* TEXT EXTRACT
:::::

PaStiX Handbook  6.2.1
Build and Install PaStiX with CMake

** Requirements **

PaStiX needs some libraries to be built on your system :

  • A sequential BLAS library (MKL, OpenBlas, ...), as well as the C interface CBLAS that comes with it.
  • A sequential LAPACK library (MKL, OpenBLAS, ...) as well as the C interface LAPACKE that comes with it, and only for testing purpose the TMG library to generate matrices.
  • The hwloc library is not mandatory but highly recommended to enable better thread mapping.
  • An optional ordering library among:
    • The Scotch library
    • The METIS library
    • Note that the user can provide its own ordering if he does not want to use any of these libraries.

Install BLAS and LAPACK

Install BLAS and CBLAS

BLAS (Basic Linear Algebra Subprograms) is a specification that prescribes a set of low-level routines for performing common linear algebra operations. These routines were originally written in Fortran, so we need the CBLAS interface to compile it in C.

On Linux :

sudo apt-get install libopenblas-dev

On Mac:

brew install openblas

Install LAPACK and LAPACKE

LAPACK and LAPACKE are libraries that provide routines for solving systems of linear equations. They depend on the BLAS library.

:::::

* WHAT THE TASK ASKS
Extend the PaStiX installation guide above, picking up after its last sentence about LAPACK and LAPACKE depending on BLAS.

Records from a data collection
:::::

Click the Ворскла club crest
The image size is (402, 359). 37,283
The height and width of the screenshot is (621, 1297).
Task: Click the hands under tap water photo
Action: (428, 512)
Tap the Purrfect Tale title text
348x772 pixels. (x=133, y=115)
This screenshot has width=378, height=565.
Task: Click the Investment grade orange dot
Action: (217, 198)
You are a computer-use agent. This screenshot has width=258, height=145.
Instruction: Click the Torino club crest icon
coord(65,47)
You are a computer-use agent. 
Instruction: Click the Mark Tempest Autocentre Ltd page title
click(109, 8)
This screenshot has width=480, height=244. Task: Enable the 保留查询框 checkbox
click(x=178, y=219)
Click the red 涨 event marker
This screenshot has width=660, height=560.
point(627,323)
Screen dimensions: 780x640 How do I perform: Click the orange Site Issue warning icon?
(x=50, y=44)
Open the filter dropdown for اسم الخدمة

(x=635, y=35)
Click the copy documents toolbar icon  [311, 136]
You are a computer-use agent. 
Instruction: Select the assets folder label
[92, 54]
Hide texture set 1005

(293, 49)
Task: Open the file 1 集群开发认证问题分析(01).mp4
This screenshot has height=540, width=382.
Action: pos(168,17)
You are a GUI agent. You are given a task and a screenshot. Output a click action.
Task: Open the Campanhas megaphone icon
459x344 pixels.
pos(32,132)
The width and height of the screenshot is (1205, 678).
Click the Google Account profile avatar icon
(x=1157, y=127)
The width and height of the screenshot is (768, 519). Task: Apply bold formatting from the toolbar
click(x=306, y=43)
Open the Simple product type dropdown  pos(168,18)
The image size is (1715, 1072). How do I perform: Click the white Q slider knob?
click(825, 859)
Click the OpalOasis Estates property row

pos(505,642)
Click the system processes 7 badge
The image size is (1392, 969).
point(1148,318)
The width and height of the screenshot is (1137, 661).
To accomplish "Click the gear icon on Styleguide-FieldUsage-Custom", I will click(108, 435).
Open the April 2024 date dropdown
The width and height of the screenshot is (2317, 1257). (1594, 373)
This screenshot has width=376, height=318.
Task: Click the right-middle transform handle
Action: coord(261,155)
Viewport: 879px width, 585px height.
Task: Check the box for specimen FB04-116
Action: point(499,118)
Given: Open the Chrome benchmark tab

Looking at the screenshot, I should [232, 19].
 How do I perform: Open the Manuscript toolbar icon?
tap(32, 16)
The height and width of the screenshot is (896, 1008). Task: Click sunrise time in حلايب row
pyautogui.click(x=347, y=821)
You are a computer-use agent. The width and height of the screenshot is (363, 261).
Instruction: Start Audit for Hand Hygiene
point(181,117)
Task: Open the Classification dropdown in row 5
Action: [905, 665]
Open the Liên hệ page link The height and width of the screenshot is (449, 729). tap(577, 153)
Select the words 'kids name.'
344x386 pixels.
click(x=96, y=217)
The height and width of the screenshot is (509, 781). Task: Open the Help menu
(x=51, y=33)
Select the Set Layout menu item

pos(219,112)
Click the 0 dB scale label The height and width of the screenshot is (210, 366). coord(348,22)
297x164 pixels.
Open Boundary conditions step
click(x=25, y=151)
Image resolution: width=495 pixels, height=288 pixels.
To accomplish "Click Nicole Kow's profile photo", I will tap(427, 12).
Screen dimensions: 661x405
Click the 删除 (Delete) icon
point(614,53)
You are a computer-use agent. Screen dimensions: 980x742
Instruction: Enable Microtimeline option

:::::

* EXERCISE OUTPUT
On Linux :

sudo apt-get install liblapacke-dev

On Mac:

brew install lapack

Warning : you may need to add the following lines to help cmake with LAPACKE on MacOS for the configuration of PaStiX during the build step:

-DBLAS_DIR=${OPENBLAS_INSTALL_DIR} -DBLA_VENDOR=Open

Install hwloc

The Portable Hardware Locality (hwloc) software package provides a portable abstraction of the hierarchical topology of modern architectures, including NUMA memory nodes, sockets, shared caches, cores and simultaneous multi-threading. It also gathers various system attributes such as cache and memory information as well as the locality of I/O devices such as network interfaces, Infiniband, HCAs or GPUs.

On Linux :

sudo apt-get install libhwloc-dev

On Mac:

brew install hwloc

Install an ordering library

At last, we need to install a library for the ordering part of the factorization. PaStiX supports both Scotch and Metis.

Install Metis

You can install it simply with the following command :

On Linux :

sudo apt-get install libsmetis-dev

On Mac:

brew install metis

Install Scotch

You can install it simply with the following command on Linux:

sudo apt-get install libscotch-dev

on Mac : (use the homebrew formula available in the PaStiX repository)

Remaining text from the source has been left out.